◆ **Text provided**:
START

That cannot mean that all those faces became one. 


It cannot... 


Face is about the aspect: As the dictionary says, it is what we see in front of us. 


In this case, we see two faces or two sides in the untouched band: The inner and the outer. 


We would have to have at least these two sides or faces to form a three dimensional figure, since only two dimensions could show one-sided things, the flat shape in the Cartesian Plane. 


Prism brings a nice collection of prisms. Say we choose this one:

Now, do the same: Run your finger, index finger, over the lateral surface of this prism (and notice that top and bottom is relative: put it standing and what was side according to one of the sources (not top or bottom) will become a non-side). 


And now? Do we have only three sides? 


You could run your finger over four of the surfaces and come back to the same place... 


That is not a good argument... 


I found no definition relating finger walk to sides or faces, so that not even the non-mathematical sources support this view. 


We must have a mathematical agreement on what a side or face is, however. 


We cannot define face based on what we had before connecting elements, before forming the shape, since otherwise all shapes would be the initial flat surface, and therefore would have one face. 


Notwithstanding, any three-dimensional shape, perhaps taking away the line, would have to have at least two faces, for otherwise it would fit the Cartesian Plane and it would be in 2D instead.

END

◆ **Given exercise 1**: Check these statements against the text on faces and sides and mark each yes or no, quoting the words of the text that settle it. (a) The text says only two dimensions could show one-sided things. (b) The author found a definition linking a finger walk to sides or faces. (c) The text says a face can be defined from what existed before the elements were connected.
◆ **Given exercise 2**: Carry the text on faces and sides forward from its final sentence.

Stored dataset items

START

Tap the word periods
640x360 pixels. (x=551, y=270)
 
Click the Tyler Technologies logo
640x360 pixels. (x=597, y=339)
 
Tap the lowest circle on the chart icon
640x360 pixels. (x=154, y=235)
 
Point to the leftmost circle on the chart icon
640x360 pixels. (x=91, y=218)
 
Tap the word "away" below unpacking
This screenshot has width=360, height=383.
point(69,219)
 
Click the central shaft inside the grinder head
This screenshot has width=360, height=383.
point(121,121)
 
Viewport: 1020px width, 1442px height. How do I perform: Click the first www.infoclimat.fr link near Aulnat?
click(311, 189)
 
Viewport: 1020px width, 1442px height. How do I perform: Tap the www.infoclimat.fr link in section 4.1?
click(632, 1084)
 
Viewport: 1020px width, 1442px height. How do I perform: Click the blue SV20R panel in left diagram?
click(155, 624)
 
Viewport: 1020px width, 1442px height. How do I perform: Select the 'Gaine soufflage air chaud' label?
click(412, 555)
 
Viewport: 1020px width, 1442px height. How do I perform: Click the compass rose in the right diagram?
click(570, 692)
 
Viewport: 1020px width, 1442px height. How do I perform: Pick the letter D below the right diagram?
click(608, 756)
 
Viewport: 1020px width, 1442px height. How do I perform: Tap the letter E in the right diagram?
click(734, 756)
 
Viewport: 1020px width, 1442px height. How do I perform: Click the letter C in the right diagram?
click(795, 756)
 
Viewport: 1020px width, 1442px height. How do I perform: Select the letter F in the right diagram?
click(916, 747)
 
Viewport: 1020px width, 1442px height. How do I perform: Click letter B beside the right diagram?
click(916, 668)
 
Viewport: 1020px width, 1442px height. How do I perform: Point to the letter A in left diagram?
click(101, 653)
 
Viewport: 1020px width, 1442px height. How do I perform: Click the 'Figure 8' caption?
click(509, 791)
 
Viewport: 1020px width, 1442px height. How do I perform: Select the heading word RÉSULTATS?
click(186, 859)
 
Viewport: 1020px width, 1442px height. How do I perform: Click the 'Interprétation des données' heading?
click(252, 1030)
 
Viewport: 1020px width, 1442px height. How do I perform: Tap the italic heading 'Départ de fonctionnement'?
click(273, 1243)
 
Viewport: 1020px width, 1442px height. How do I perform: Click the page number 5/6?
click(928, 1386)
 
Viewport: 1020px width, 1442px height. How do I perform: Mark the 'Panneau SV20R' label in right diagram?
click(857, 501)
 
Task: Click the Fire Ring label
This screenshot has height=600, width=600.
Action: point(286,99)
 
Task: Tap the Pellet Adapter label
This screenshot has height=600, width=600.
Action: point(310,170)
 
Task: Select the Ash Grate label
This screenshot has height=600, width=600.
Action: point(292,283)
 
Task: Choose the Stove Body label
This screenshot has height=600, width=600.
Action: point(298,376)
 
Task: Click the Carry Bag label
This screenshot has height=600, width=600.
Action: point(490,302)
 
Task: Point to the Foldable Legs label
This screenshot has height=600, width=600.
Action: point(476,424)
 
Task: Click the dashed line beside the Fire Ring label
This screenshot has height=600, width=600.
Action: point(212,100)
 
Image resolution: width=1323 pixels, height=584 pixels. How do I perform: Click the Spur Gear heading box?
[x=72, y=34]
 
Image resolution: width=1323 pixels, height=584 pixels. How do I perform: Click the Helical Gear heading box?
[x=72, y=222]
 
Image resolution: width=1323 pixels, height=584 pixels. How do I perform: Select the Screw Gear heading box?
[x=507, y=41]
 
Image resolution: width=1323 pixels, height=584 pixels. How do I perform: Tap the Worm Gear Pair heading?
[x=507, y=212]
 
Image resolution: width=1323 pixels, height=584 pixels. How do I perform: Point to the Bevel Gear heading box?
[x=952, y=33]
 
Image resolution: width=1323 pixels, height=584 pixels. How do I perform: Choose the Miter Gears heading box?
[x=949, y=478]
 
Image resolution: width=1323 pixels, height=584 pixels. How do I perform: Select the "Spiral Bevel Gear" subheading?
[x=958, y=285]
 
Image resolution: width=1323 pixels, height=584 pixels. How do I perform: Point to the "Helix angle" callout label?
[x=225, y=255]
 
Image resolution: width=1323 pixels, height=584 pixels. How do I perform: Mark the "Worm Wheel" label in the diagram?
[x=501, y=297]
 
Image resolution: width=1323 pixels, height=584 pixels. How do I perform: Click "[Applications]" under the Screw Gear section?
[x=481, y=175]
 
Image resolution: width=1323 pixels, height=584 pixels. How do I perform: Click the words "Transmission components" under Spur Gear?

END

◆ **Task result 1**:
(a) Yes: "only two dimensions could show one-sided things, the flat shape in the Cartesian Plane."
(b) No: "I found no definition relating finger walk to sides or faces."
(c) No: "We cannot define face based on what we had before connecting elements, before forming the shape."

◆ **Task result 2**:
The definition should be visual, and therefore based on the source that said it is what we see in front of us: if we look at the band from the front, we see one face. If we look at the band from the back, we see another, to the back of the face we just mentioned. 


We put a number on what we see and we will have two. 


For instance, take the picture that follows (it came from band):

Write 1 in all you see when starring at this. 


Now put it upside down and write 2. 


Any other angle will return the same numbers, so that we would definitely have 2 in the end.


Perhaps we define it as being the largest number we may have when changing angles of sight of a 3D-shape. 


In this way, our selected prism would be positioned in a way to show one face at a time to us, so that we get six. 


Where we have an edge, we have the encounter of two faces. We can then just count the edges of the band. 


We definitely have two: The top of the band and the bottom.


We also have the same faces meeting there, so two.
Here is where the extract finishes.